SUPPLIED MATERIAL:
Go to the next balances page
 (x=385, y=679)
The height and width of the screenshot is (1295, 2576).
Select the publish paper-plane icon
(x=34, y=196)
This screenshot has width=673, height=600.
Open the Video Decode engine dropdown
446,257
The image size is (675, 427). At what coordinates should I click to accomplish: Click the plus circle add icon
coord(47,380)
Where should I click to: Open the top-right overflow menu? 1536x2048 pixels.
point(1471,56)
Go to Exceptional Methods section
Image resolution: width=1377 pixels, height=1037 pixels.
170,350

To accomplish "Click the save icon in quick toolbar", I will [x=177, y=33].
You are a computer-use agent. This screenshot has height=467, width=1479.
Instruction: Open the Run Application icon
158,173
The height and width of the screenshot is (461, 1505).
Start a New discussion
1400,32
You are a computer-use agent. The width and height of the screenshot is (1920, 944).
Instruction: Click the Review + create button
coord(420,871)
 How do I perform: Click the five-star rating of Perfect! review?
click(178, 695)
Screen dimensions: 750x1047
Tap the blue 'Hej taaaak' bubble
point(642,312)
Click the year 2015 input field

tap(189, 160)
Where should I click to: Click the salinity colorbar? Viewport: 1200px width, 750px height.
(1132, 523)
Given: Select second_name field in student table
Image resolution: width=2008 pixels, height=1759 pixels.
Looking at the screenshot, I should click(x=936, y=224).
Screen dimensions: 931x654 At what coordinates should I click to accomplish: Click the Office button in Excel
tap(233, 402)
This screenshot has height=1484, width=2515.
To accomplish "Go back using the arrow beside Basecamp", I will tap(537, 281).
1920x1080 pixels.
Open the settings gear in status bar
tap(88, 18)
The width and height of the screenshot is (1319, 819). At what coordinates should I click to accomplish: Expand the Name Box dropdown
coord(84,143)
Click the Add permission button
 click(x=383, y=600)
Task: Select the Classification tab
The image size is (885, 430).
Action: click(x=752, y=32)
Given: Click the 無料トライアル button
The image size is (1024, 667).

WHAT TO PRODUCE: Reproduce word for word the portion of the records beginning with the line that contains "The width and height of the screenshot is (1319, 819)." and running through the end of the records, including both ends.

ANSWER TO THE EXERCISE:
The width and height of the screenshot is (1319, 819). At what coordinates should I click to accomplish: Expand the Name Box dropdown
coord(84,143)
Click the Add permission button
 click(x=383, y=600)
Task: Select the Classification tab
The image size is (885, 430).
Action: click(x=752, y=32)
Given: Click the 無料トライアル button
The image size is (1024, 667).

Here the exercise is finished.